Friday, January 01, 2016

Year of Twists Leaves S&P 500 Investors Right Where They Started
Lu Wang  Anna-Louise Jackson
Bloomberg

After enduring the worst selloff in four years and volatility not seen since the financial crisis, the Standard & Poor’s 500 Index ended 2015 just fractionally below where it began, down 0.7 percent at 2,043.94. The decline, sealed on the last day, broke a three-year streak of annual advances that fizzled as the Federal Reserve raised interest rates, valuations jumped and commodities plunged.

While stocks fell, it wasn’t enough to end the bull market that has restored $15 trillion to U.S. equity values since 2009 -- it would take a peak-to-trough tumble of 20 percent to do that. Instead, investors were reminded that the steady gains that characterized the previous three years in American equities couldn’t last forever, particularly at a time when corporate profits are falling.

“We’ve gotten pretty spoiled by low volatility and investors got used to it, but that’s just not the norm,” said Paul Zemsky, head of multi-asset strategies at Voya Investment Management LLC, which oversees $210 billion. “Volatility returning to the market is consistent with us moving away from quantitative easing and in a fully valued market.”

Volatility was the rule in 2015, with the number of days in which the S&P 500 rose or fell 1 percent or more almost doubling from 2014 and the proportion of stocks posting yearly losses increasing to the highest level since 2008. The Dow Jones Industrial Average slipped 2.2 percent while the Nasdaq Composite Index climbed 5.7 percent.

After dropping as much as 12 percent from an all-time high during a week-long August rout and posting 72 days when moves exceeded 1 percent, the S&P 500 turned in its worst calendar year since 2008. At its current level, the index trades for 22.5 times reported earnings, higher than the end of nine of the past 10 bull markets, according to data compiled by S&P Dow Jones Indices and Bloomberg.

It was the second time in five years that the S&P 500 posted an annual price return of less than 1 percent, the first being 2011, when the gauge fell 4 one-hundredths of a point. Turbulence swirled below the surface then, too: the last time the Chicago Board Options Exchange Volatility Index averaged more than it has in the second half of 2015 was in 2011, when Europe was coping with its sovereign debt crisis.

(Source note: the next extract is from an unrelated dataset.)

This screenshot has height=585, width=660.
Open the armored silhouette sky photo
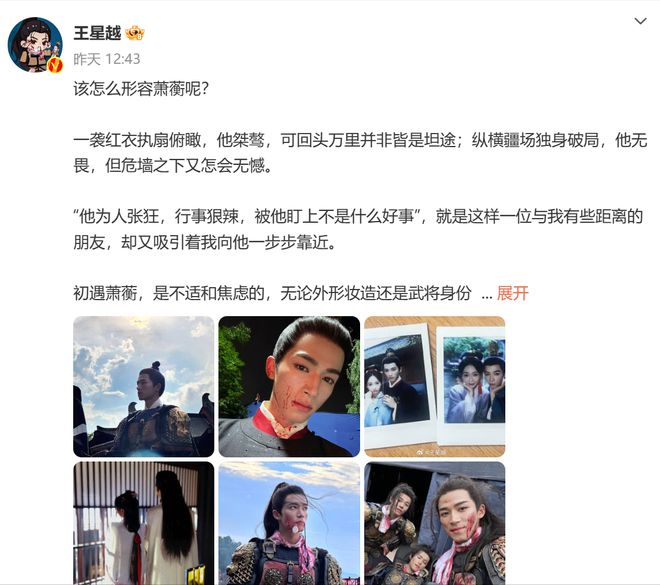tap(144, 386)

The average difference between the highest and lowest points touched by the S&P 500 each day in 2015 was 23 points, the most since the global financial crisis. Daily swings picked up after China devalued its currency and oil completed its biggest two-year slump on record.

“The amazing thing to me is not that it didn’t go up, but that the market didn’t go down,” said John Manley, who helps oversee about $233 billion as chief equity strategist for Wells Fargo Funds Management in New York. “If I went through the litany of all things that could have taken the market down, at the end of the year, the amazing thing is it didn’t go down. That gives you some sense of the resiliency.”

As markets lurched, volatility-linked instruments betting on increased price swings lured more money from investors. Shares outstanding in the VelocityShares Daily 2x VIX Short Term ETN, a security that appreciates as turbulence increases and is often used as an equity market hedge, rose more than 300 percent, while net flows into the fund totaled $347 million for the year.

At the same time, in a sign of how confused investors were in 2015, an ETF that becomes more valuable during times of market tranquility also drew interest. The VelocityShares Daily Inverse Short Term ETN saw shares outstanding climb 34 percent during the year as the security attracted $108 million in inflows.

For more contradictions, consider consumer discretionary shares in the S&P 500, the group whose 8.4 percent advance in 2015 was close to double the next-closest industry. The sector as a whole did well, but among its members, five were among the 20 worst performing companies in the S&P 500.

Twelve of the 14 others were in energy or commodities.

All counted, 284 companies in the S&P 500 were down for the year. While the index is about 4 percent below its all-time record reached in May, the average stock is 17 percent from its 52-week high.

Megacap stocks, such as Microsoft Corp., Amazon.com Inc., and Google’s parent Alphabet Inc. buoyed the market. The 10 biggest companies were up an average 21 percent this year. Small-cap shares trailed their larger peers for a second year, a stretch not seen since 1998, as the Russell 2000 Index declined 5.7 percent.

With breadth narrowing, the strategy of buying a whole basket of stocks tracking the market or an industry has mostly suffered. Among more than 300 exchange-traded funds that have at least $100 million in assets, 53 percent lost money in 2015, data compiled by Bloomberg show.

“It wasn’t a boring year, by any means, even though the result is rather boring,” said Richard Sichel, chief investment officer at Philadelphia Trust Co., which oversees $2 billion. “A lot happened to end the year flat.”